** Required tasks **
1 > Answer these questions about the US market holidays notebook:
(a) Which year is assigned before the raw dataframe is read?
(b) What format string does the loop pass to `strptime` when parsing dates?
(c) What short name replaces "Juneteenth National Independence Day"?
2 > Extend the US market holidays notebook with the code that follows its last line.

** Text block **
-*-
## Modules

In [1]:
import os
import sys
sys.path.append('..')

from datetime import datetime, timedelta
import numpy as np
import pandas as pd

import requests
from bs4 import BeautifulSoup

## US Market holidays

### Raw dataframe

In [None]:
year = 2022
link = f'http://www.market-holidays.com/{year}'
tablelist = pd.read_html(link)
tablelist

### Concatenate all years and export to CSV

In [None]:
dfhday_ny = pd.DataFrame()

for year in range(1990, 2024):
    tablelist = pd.read_html(f'http://www.market-holidays.com/{year}')
    dfraw = tablelist[0].copy()
    dfhday = pd.DataFrame(columns=['date', 'wday', 'name'])
    dfhday['date'] = dfraw[1].apply(lambda x: datetime.strptime(x, '%B %d, %Y'))
    dfhday['wday'] = dfhday['date'].apply(lambda x: x.weekday() + 1)
    dfhday['name'] = dfraw[0]
    dfhday_ny = pd.concat([dfhday_ny, dfhday], axis=0)
    print(f'{year} US holiday done.')

dfhday_ny.set_index('date', inplace=True)
dfhday_ny['name'] = dfhday_ny['name'].replace('Martin Luther King, Jr. Day', 'MLK Day')\
                            .replace('Juneteenth National Independence Day', '619 Day')
-*-
Entries for locating text and elements:
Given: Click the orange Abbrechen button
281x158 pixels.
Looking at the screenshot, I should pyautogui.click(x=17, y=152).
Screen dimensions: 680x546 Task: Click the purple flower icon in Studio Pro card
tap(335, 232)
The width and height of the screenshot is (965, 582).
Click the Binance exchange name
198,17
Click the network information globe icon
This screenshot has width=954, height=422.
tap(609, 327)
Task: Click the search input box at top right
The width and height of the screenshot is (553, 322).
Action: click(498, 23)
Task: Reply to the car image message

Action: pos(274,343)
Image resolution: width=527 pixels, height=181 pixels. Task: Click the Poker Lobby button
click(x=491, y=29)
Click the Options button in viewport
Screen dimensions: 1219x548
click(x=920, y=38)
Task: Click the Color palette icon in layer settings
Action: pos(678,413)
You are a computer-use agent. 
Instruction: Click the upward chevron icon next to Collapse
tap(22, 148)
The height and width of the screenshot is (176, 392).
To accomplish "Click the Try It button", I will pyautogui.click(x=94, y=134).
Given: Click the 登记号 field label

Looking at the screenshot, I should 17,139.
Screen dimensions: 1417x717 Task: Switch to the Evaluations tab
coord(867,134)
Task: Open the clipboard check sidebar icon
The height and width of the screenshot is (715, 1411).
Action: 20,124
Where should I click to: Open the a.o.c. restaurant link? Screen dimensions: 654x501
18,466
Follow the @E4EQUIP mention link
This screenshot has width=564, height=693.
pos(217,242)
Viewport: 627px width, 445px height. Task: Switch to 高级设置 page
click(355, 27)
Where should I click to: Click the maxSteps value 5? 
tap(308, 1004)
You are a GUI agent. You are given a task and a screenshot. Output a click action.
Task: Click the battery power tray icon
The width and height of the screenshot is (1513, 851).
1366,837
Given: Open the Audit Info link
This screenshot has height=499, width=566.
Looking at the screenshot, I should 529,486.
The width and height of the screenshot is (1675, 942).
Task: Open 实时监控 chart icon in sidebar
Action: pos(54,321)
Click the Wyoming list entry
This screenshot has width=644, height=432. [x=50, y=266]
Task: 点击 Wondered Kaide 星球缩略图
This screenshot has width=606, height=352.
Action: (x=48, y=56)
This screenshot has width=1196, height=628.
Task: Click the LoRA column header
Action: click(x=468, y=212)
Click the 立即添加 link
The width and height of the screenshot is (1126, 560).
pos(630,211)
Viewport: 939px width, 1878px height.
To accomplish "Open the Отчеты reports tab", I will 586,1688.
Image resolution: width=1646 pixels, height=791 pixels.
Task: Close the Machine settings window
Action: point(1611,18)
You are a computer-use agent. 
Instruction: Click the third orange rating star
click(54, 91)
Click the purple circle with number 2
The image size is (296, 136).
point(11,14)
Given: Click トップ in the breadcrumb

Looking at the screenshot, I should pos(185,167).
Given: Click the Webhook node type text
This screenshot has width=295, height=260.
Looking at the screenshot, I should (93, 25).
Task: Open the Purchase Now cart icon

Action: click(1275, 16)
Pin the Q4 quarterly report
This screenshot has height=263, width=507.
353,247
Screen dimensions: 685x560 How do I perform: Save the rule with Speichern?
-*-
** Exercise results **
1 >
(a) 2022
(b) '%B %d, %Y'
(c) '619 Day'

2 >
dfhday_ny = dfhday_ny[dfhday_ny['name'] != 'Martin Luther King, Jr. Day(1-minute pause at noon)']
dfhday_ny.to_csv('holiday_ny.csv')

## HK market holidays

### Raw dataframe

In [None]:
year = 2022
link = f'https://www.gov.hk/en/about/abouthk/holiday/{year}.htm'
tablelist = pd.read_html(link)
tablelist[0]

### Concatenate all years and export to CSV

In [None]:
dfhday_hk = pd.DataFrame()

for year in range(2007, 2024):
    tablelist = pd.read_html(f'https://www.gov.hk/en/about/abouthk/holiday/{year}.htm')
    dfraw = tablelist[0].loc[1:]
    dfhday = pd.DataFrame(columns=['date', 'wday', 'name'])
    dfhday['date'] = dfraw[1].apply(lambda x: datetime.strptime(x + f',{year}', '%d %B,%Y'))
    dfhday['wday'] = dfhday['date'].apply(lambda x: x.weekday() + 1)
    dfhday['name'] = dfraw[0]
    dfhday_hk = pd.concat([dfhday_hk, dfhday], axis=0)
    print(f'{year} HK holiday done.')

dfhday_hk.set_index('date', inplace=True)
dfhday_hk.to_csv('holiday_hk.csv')

## Handling trading days

### Holiday files

In [2]:
# US stock market holidays
holidayfile_ny = open(os.path.join('holiday_ny.csv'), 'r')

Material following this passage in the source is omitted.